[What to do] Can you transcribe every record below exactly as it appears?

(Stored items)
= = =
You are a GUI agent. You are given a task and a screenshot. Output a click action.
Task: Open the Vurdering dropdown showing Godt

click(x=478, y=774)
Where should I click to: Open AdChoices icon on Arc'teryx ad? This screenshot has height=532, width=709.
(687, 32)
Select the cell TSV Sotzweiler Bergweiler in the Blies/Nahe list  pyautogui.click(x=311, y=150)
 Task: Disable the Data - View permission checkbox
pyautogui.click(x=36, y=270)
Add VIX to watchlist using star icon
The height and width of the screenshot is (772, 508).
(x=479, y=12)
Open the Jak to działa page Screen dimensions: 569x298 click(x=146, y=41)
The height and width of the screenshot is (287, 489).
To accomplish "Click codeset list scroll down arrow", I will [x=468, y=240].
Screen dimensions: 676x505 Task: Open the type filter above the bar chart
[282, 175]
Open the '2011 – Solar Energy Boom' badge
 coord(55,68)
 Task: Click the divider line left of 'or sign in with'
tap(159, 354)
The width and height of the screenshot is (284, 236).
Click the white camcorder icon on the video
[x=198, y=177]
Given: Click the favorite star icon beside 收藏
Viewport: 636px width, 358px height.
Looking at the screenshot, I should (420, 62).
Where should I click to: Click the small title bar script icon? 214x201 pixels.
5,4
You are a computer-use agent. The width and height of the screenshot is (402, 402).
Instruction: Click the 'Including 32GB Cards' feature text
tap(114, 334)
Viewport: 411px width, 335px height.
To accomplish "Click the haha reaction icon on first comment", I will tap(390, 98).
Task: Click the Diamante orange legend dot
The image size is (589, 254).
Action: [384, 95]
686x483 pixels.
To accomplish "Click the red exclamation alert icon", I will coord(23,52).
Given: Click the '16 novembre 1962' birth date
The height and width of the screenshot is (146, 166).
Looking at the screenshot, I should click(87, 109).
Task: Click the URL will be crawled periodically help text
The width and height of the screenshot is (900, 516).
= = =
[Result of the task]
You are a GUI agent. You are given a task and a screenshot. Output a click action.
Task: Open the Vurdering dropdown showing Godt

click(x=478, y=774)
Where should I click to: Open AdChoices icon on Arc'teryx ad? This screenshot has height=532, width=709.
(687, 32)
Select the cell TSV Sotzweiler Bergweiler in the Blies/Nahe list  pyautogui.click(x=311, y=150)
 Task: Disable the Data - View permission checkbox
pyautogui.click(x=36, y=270)
Add VIX to watchlist using star icon
The height and width of the screenshot is (772, 508).
(x=479, y=12)
Open the Jak to działa page Screen dimensions: 569x298 click(x=146, y=41)
The height and width of the screenshot is (287, 489).
To accomplish "Click codeset list scroll down arrow", I will [x=468, y=240].
Screen dimensions: 676x505 Task: Open the type filter above the bar chart
[282, 175]
Open the '2011 – Solar Energy Boom' badge
 coord(55,68)
 Task: Click the divider line left of 'or sign in with'
tap(159, 354)
The width and height of the screenshot is (284, 236).
Click the white camcorder icon on the video
[x=198, y=177]
Given: Click the favorite star icon beside 收藏
Viewport: 636px width, 358px height.
Looking at the screenshot, I should (420, 62).
Where should I click to: Click the small title bar script icon? 214x201 pixels.
5,4
You are a computer-use agent. The width and height of the screenshot is (402, 402).
Instruction: Click the 'Including 32GB Cards' feature text
tap(114, 334)
Viewport: 411px width, 335px height.
To accomplish "Click the haha reaction icon on first comment", I will tap(390, 98).
Task: Click the Diamante orange legend dot
The image size is (589, 254).
Action: [384, 95]
686x483 pixels.
To accomplish "Click the red exclamation alert icon", I will coord(23,52).
Given: Click the '16 novembre 1962' birth date
The height and width of the screenshot is (146, 166).
Looking at the screenshot, I should click(87, 109).
Task: Click the URL will be crawled periodically help text
The width and height of the screenshot is (900, 516).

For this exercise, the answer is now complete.